あらすじ…大学生の蕗屋清一郎は、金貸しの老婆を殺害し金を奪う計画を入念に練り、これを実行に移す。計画はまんまとうまく行き、しかもその家に間借りしていた友人の斉藤勇が殺人の容疑で逮捕される。しかし不審を抱いた笠森判事は、蕗屋・斉藤の両名に心理試験をすることに。

 本作はドラマ「刑事コロンボ」や「古畑任三郎」と同様に、観客(読者・視聴者)には最初から犯人がわかっていて、探偵役の者がいかにして切り崩すかが見せ場となっています。尚、ここでの探偵役は笠森判事の他に明智小五郎が加勢してくれています。

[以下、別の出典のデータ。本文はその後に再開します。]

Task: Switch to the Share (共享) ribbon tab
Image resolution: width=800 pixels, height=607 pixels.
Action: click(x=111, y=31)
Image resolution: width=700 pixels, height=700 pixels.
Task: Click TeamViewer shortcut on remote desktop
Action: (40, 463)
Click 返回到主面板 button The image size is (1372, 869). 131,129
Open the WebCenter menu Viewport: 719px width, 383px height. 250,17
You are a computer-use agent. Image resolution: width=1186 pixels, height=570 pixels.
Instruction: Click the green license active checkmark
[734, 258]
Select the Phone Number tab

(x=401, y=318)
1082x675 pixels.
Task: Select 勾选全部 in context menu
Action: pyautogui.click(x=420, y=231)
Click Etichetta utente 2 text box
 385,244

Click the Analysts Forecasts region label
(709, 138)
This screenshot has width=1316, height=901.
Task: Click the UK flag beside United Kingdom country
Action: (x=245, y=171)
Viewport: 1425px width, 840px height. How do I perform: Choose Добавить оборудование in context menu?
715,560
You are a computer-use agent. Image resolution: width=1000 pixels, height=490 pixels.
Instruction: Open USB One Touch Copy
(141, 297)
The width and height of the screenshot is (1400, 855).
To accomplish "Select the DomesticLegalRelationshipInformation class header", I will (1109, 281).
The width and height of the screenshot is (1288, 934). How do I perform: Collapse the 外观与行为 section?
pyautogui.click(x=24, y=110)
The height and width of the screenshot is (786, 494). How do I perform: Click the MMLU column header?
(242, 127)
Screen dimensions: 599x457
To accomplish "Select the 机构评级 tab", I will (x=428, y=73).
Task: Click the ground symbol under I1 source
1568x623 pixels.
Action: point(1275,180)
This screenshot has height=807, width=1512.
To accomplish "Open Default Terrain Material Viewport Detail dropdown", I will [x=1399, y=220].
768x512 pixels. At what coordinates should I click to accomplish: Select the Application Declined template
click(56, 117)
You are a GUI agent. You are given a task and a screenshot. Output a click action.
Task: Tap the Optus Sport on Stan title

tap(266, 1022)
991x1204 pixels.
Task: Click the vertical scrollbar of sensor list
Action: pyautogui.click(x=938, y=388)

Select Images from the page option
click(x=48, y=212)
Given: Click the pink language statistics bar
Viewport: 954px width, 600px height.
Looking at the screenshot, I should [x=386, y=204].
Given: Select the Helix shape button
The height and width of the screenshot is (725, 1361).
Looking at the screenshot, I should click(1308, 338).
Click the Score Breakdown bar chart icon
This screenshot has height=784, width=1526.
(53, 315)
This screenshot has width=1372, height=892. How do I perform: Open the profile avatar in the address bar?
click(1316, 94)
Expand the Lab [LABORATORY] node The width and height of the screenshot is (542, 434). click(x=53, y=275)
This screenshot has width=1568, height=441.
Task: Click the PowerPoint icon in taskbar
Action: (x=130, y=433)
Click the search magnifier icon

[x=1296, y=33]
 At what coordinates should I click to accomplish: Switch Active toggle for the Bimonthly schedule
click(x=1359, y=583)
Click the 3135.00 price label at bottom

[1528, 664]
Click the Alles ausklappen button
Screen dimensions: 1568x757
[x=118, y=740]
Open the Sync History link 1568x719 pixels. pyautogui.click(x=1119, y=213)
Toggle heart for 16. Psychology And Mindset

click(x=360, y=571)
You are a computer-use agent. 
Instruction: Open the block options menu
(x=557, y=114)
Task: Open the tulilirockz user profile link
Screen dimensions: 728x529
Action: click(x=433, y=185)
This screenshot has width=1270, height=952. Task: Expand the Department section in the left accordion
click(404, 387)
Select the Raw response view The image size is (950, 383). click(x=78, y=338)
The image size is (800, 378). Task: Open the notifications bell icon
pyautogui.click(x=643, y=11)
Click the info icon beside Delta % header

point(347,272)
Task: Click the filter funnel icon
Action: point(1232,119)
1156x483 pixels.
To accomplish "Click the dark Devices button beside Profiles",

 ちなみに、心理試験の内容はというとこれが2種類あって、長くなるので引用は避けますが、今でいうところの嘘発見器と自由連想法です。
 ただし、これらの心理試験の結果だけで蕗屋の犯行を決定付ける証拠とはなりえず、本作ではテストの結果をもとに罠を張っています。ネタバレになるので罠の内容は伏せますが、蕗屋が殺害の下手人でなければ知りえない情報を用いています。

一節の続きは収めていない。